We often hear this phrase from dieters during their first few days on Phase 1.  It’s true that before nutritional ketosis kicks in, one of the most common side effect of the new IP dieter is hunger.  But putting that aside, many have concerns that they just don’t seem to be eating enough to eat (granted, part of that may be comparing the portion sizes of IP food vs. a typical local style Hawaii plate lunch!)

Let’s do the math.  Plugging in the daily allotment of IP foods + protein and vegetables into a calorie calculator, most dieters come up with a number between 900-1100 for their daily calories, which we are told is “not enough food” and alarms many of us.   Does this drop in caloric intake truly lead to a nutritional deficiency, and is it harmful or dangerous?

You’ve probably guessed that the answers are no, and no, and of course you are correct.  Here’s why:  even if dieters are taking in 900-1100 calories of IP food + vegetables + protein, remember that the body can generate up to an addition of 1000 calories per day from stored fat, once the dieter enters nutritional ketosis.

So dieters are far from starving – they are just accessing stored calories in their body (from fat) rather than eating them.  In addition, the vitamins and supplements recommended by our program help bolster our dieters’ nutritional status so deficiencies do not develop.

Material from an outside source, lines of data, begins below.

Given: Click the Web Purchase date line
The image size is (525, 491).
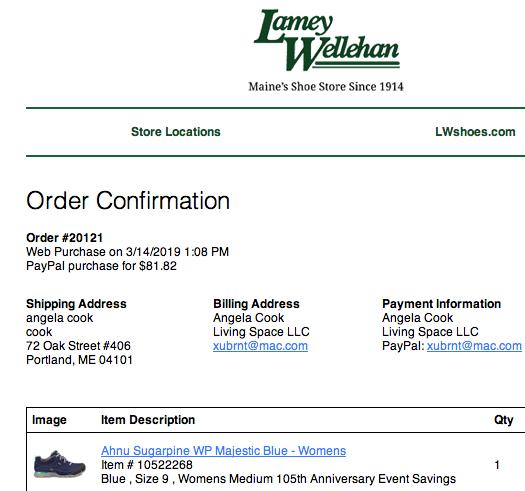Looking at the screenshot, I should coord(127,252).
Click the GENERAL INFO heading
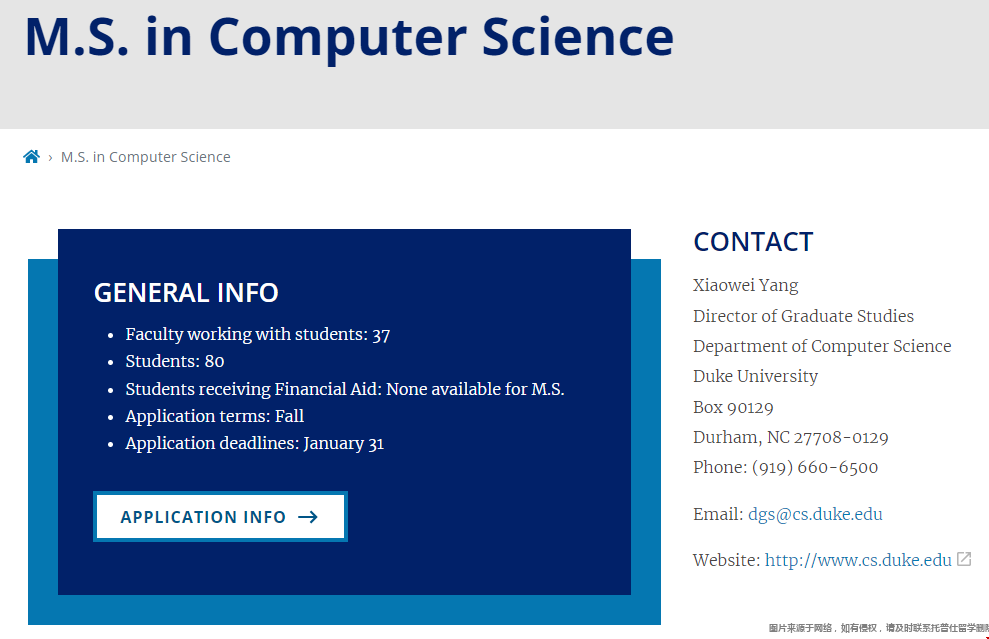The width and height of the screenshot is (989, 639). coord(186,293)
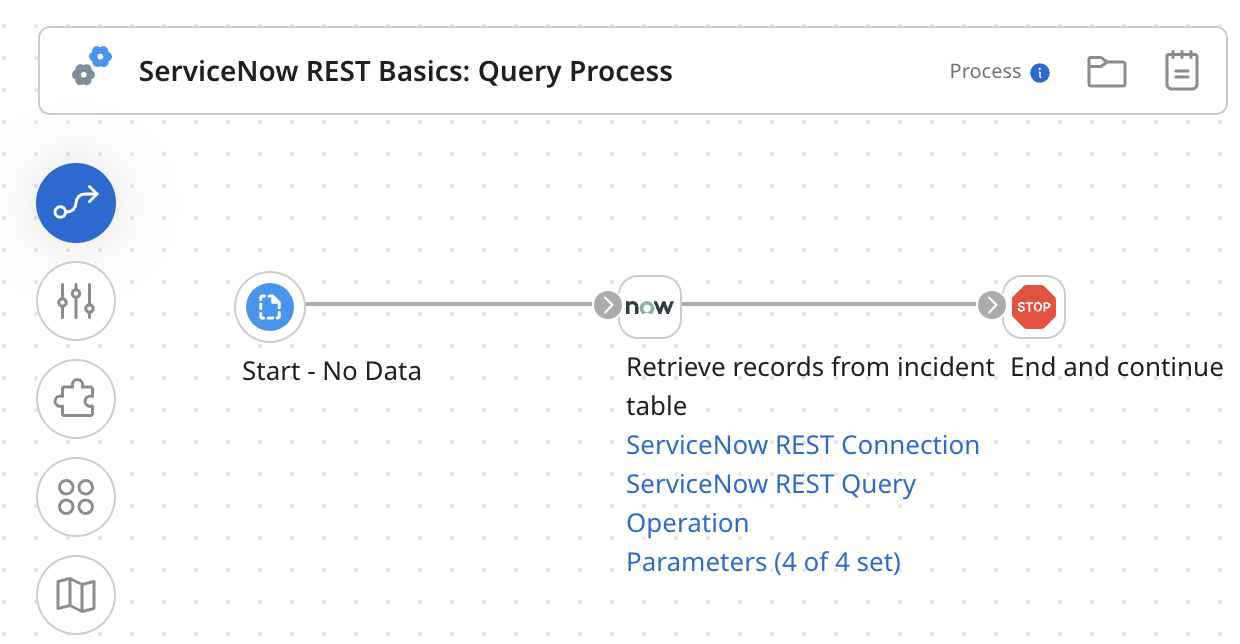This screenshot has width=1240, height=644.
Task: Open the Parameters (4 of 4 set) link
Action: point(763,561)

An interesting piece of just-published research on bariatric surgical patients also supports this conclusion.  It has long been assumed that nutritional deficiencies in the post-surgical bariatric patient were due to malabsorption of critical vitamins and minerals.  Turns out, this is only partly true.  When investigators at the Johns Hopkins School of Medicine did nutritional analysis on a pool of pre-surgical obese patients, they found a myriad of deficiencies, even before surgery ever occurred.  Most common were iron deficiencies (36% of all pre-surgical patients) and vitamin D deficiencies (71%), much higher than in the general population.  These results fly in the face of conventional wisdom which states that not eating enough (quantity) leads directly to nutritional deficiencies in dieters (quality).  Lead investigator Kimberly Steele MD states “Our results highlight the often-overlooked paradox that abundance of food and good nutrition are not one and the same.”  Here at OSR Weight Management in Kailua we couldn’t agree more!